The Sunset and Richmond neighborhoods, almost Spin scooter-barren prior to the pandemic, will also see an influx of new vehicles.

It’s believed strategic placement of the scooters will reduce traffic congestion — which the SFMTA fears will return swiftly — and create easy-access pipelines to the transit hubs that do remain.

Spin started testing this strategy at the start of shelter-in-place, shifting its scooters from their highest pre-pandemic concentration points downtown to more residential neighborhoods in the West and South where people staying at home were looking to complete essential trips without a car.

Ridership spiked by 300% in the Richmond and Sunset districts once scooters had been relocated, according to data from Spin, suggesting the additional scooters are likely to be on par with customer demand for mobility alternatives.

“Expanding Spin’s scooter fleet to provide residents with a sustainable travel option is part of the agency’s overall Transportation Recovery Plan,” according to the company’s press release.

Bought by Ford for a reported $100 million in 2018, Spin was one of the four e-scooter companies awarded a one-year permit to roll out its wheels in San Francisco in October 2019 after losing out in the bid for the pilot program the year prior.

SFMTA imposed a cap of 1,000 vessels from each company with neighborhood-specific minimums, required clear guidelines around parking and enforcement via a complaints database, attached a $75 per scooter fee to fund the installation of bike racks and mandated a number of engagement efforts with lower-income riders, communities within the service areas and labor.
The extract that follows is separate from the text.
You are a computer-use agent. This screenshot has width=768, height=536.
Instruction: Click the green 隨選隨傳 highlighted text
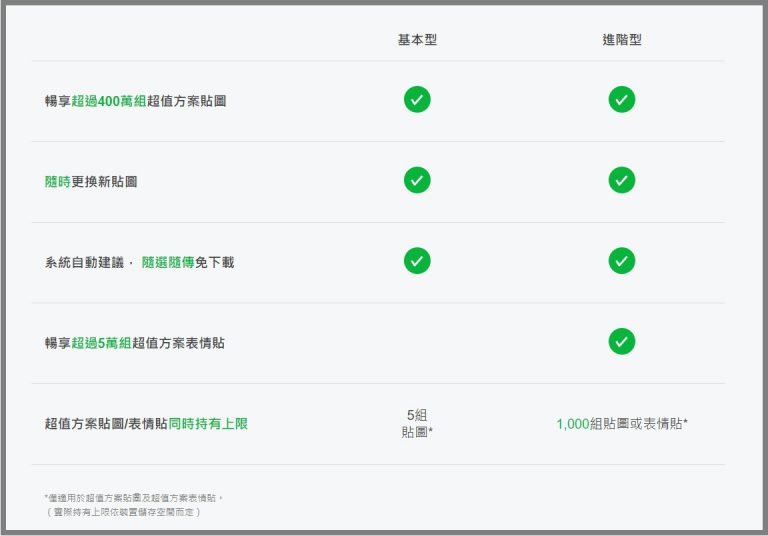click(x=167, y=262)
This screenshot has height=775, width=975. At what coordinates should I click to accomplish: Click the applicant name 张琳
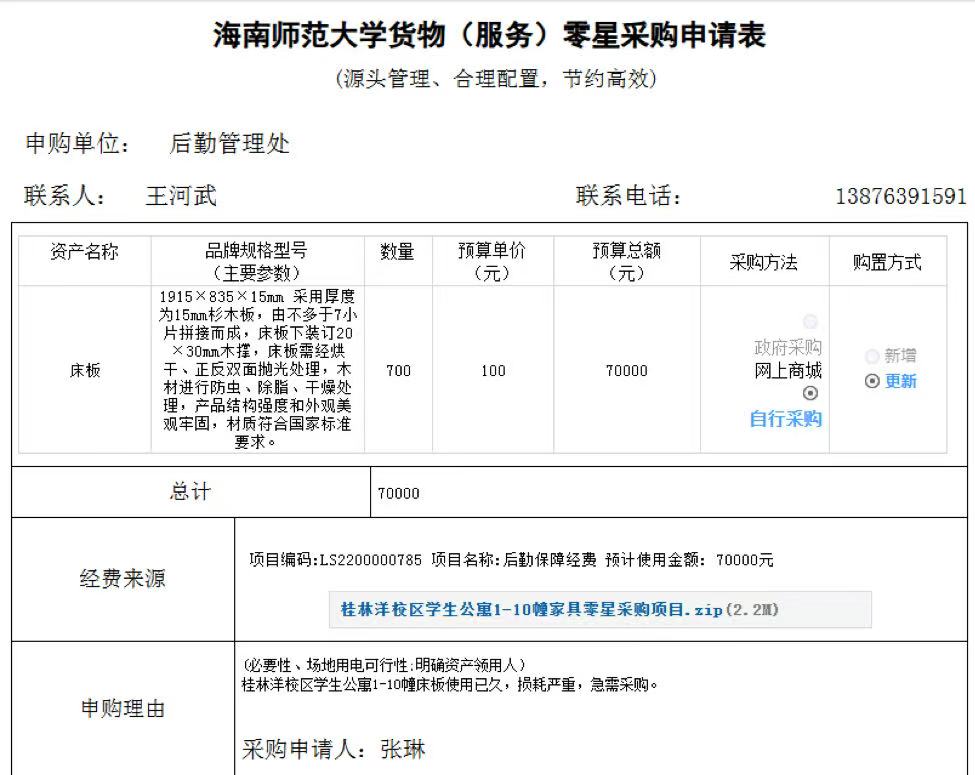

To be eligible for expansion, e-scooter companies must also serve new neighborhoods and show “an increase in users and/or trips using the Adaptive Scooter Pilot, an effort to make shared micromobility more accessible to people with disabilities,” according to SFMTA.

It also launched an interactive dashboard on its website to track citations and complaints.

“I’ve been fully briefed by SFMTA, and I do not object provided that there is adequate education and enforcement to ensure no sidewalk riding, safety and proper parking,” said Supervisor Aaron Peskin, who has been a vocal advocate for a slow, controlled roll-out of scooter programs.

Though some scooters can still be found strewn on street corners, in driveways, or in front of a business, and certain riders continue to still skirt traffic laws by riding on sidewalks or ignoring intersection rules, SFMTA says it will continue to monitor compliance, complaints tracking and enforcement.

Lime, which recently acquired Jump, and Scoot also have ongoing permits to operate in San Francisco.

SFMTA said it’s currently reviewing the acquisition and transfer of the permit, at which point Lime would be able to operate a total of 2,000 scooters.